Debate season is over. Actually, I think its more accurate to say that Speach Season is over.
Speech Season started with Barack Obama’s, “A More Perfect Union Speech,” delivered last Father’s Day. After that speech, and after waves of love and hate rose in response to the spoken word, the prospect of presidential oratory skills re-entered the national imagination.
Fast forward to Sarah Palin’s speech at the RNC. I remember how she burst on the political scene and upped the game with her sharp verbal swords. I remember the oratorical shift, when Obama’s message of change got picked up by McCain, who’s breathy words at the RNC felt almost like a sigh of relief. He was so siked to have Palin on his team.
Glancing back at the DNC, I remember Bill Clinton’s speech and the tide of political applause that rose to greet him. I remember Hillary Clinton’s oratorical charge, and the stirring way she saluted the millions of Democrats who nearly nominated her. I remember Obama’s stadium speech, when he accepted the nomination. The one with fireworks, the one with the dramatic stage set, the one that reminded me of the mind blowing Opening and Closing ceremonies of the 2008 Beijing Olympics.
The debates gave us the chance to hear as a nation. To watch as a nation. To feel as a nation the American Idol prime time selection process of the next president of the United States. From now till early November, we will generally see the candidates in bits and pieces, ads, local rallies, clips on the news.

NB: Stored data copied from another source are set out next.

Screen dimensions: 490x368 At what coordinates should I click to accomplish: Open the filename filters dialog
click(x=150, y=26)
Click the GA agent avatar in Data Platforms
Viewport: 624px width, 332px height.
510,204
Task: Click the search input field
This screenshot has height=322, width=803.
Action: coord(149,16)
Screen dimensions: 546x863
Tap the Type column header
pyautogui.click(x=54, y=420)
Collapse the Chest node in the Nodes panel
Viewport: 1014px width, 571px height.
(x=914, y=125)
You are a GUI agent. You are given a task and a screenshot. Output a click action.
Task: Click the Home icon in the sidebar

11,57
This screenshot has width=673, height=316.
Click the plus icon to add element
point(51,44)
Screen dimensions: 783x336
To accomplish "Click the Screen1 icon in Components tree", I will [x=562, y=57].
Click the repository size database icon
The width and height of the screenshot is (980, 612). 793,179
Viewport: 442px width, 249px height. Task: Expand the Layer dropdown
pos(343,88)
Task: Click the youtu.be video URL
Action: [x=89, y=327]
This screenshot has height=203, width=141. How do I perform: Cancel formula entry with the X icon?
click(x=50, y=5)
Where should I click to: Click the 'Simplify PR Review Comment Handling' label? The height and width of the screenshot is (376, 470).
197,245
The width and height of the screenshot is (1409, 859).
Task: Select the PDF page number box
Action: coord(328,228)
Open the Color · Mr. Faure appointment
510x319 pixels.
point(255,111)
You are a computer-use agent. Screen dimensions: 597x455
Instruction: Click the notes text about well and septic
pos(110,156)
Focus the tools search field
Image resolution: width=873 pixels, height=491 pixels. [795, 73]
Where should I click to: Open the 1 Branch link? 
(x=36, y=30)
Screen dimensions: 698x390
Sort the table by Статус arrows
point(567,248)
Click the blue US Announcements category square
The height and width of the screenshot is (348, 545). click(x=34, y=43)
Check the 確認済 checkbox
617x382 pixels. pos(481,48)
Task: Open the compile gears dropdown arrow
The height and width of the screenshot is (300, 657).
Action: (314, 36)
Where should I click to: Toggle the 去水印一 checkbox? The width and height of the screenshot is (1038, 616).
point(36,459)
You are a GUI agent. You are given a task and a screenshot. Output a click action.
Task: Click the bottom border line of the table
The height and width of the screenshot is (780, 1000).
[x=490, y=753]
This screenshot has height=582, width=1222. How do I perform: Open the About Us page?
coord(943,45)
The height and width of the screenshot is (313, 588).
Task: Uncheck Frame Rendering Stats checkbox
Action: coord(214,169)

But I will remember how it felt to watch speeches together, in a room full of students and teachers. And I will remember how it looked to walk down the blocks of Manhattan and Brooklyn and bear witness to America coalescing around the spoken word.
I remember. If America becomes more unified after the election, I will remember all the ways in which we, as a nation, are together. If America becomes more divided after the election, I will remember.